Folglich ist der Waffenstillstand für alle Seiten wirklich notwendig. Die Spannungen werden also, allem Anschein nach, eine Zeitlang abnehmen – schätzungsweise bis zum Herbst. Allerdings werden die USA gerade im Herbst komplett mit ihren inneren Angelegenheiten beschäftigt sein. Der Präsident war in den letzten Monaten bereits erstaunlich ruhig, die für die Staaten sonst üblichen aggressiven Töne kamen fast ausnahmslos aus dem Munde von Hillary Clinton und aus dem State Department.
In einer solchen Konstellation wären die Golfmonarchien ein lohnenswertes Ziel. Sie wären an der Reihe, die nächste Partie zu starten, und wenn ihre Gegner – in erster Linie Russland, Iran, und in gewisser Weise auch China – genügend Wagemut und, sagen wir es so, „stählerne Unterhosen“ beweisen, so könnte das Spiel der Aggressoren gestoppt werden. Wichtig wären hier massive Vorbeugung Richtung Saudi-Arabien und Katar.

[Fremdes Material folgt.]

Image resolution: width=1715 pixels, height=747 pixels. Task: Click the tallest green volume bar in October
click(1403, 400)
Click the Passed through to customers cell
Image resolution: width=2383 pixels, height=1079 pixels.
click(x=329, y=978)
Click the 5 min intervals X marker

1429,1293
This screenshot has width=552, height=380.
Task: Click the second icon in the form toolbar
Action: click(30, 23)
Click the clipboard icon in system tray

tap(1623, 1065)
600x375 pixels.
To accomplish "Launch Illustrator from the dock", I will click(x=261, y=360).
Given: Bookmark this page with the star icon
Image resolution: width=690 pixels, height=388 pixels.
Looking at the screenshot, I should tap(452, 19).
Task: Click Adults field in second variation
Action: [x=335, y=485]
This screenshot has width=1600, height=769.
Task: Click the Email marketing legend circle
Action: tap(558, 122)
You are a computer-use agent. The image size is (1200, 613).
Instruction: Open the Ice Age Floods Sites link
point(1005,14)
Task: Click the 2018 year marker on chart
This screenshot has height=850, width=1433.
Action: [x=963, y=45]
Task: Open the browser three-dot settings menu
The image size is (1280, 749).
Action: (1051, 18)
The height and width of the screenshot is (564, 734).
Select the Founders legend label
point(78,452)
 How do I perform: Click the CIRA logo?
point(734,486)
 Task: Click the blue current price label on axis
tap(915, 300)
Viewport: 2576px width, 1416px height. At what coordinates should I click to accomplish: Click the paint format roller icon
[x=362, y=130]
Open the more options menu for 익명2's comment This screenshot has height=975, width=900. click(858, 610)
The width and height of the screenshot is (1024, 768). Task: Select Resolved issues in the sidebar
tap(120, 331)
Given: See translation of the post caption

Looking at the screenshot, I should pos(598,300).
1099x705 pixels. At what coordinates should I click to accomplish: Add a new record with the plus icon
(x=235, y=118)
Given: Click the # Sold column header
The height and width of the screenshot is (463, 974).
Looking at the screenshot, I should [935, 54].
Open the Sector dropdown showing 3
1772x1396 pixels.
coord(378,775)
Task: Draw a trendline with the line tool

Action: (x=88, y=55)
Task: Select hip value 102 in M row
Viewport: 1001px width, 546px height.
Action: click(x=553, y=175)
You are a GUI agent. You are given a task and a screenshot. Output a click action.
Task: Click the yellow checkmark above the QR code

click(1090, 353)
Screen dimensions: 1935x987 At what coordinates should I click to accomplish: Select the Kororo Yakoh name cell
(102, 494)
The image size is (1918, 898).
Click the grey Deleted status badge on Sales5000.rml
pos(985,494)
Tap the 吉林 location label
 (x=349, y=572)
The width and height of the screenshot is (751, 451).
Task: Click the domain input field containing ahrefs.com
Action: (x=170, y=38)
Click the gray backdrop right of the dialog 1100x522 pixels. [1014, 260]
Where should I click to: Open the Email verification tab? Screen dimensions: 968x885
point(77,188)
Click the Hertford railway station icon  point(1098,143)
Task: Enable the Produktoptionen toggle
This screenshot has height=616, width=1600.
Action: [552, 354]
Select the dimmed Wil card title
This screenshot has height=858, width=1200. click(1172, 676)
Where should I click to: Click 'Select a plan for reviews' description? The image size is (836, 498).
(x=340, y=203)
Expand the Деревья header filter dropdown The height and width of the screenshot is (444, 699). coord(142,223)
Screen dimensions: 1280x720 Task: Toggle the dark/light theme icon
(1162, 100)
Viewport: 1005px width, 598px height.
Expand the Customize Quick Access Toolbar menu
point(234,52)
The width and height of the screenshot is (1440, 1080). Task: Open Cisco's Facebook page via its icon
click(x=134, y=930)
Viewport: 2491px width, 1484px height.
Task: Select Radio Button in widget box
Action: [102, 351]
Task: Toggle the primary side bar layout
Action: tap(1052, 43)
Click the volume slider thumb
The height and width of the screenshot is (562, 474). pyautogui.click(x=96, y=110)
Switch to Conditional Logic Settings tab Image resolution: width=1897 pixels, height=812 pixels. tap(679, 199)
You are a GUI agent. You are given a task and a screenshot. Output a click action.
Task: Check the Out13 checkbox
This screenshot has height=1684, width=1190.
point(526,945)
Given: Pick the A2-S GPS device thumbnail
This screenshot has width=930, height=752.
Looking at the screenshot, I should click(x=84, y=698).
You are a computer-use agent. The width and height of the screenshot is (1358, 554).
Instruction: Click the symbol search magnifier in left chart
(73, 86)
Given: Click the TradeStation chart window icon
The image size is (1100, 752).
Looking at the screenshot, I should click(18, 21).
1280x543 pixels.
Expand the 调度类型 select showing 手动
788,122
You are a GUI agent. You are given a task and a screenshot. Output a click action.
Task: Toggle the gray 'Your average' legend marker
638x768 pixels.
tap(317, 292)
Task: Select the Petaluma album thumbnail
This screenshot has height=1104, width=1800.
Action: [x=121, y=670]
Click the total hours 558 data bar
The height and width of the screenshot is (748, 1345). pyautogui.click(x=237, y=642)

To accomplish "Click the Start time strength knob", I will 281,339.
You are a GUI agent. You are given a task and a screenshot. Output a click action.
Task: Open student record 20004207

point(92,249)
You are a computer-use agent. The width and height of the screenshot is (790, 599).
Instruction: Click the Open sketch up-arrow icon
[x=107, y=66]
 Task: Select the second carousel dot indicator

Eine Fügung des Schicksals könnte ein Führungswechsel in den jeweiligen Dynastien werden – biologisch, versteht sich, denn sowohl der saudische König, als auch der Emir von Katar sind nicht eben mehr bei allerbester Gesundheit, und ihr Weggang würde die zum Sprung bereite Führungselite dieser Länder doch etwas durcheinanderbringen. Freilich ist es immer besser, nicht auf das Schicksal und seine zweifelhaften Geschenke zu warten. Es gibt aber auch andere, durchaus nicht unbedeutende Varianten, den Zielanflug der Monarchien zu bremsen. Wenn es beispielsweise gelingen könnte, die Saudis und Kataris in der Zeit der Waffenruhe – und das sind sicher ungefähr zwei oder drei Monate – zu zwingen, sich dringlich mit plötzlich auftretenden inneren Problemen zu beschäftigen, so stehen die Chancen nicht schlecht, dass die Waffenruhe und Atempause um einiges länger andauern werden.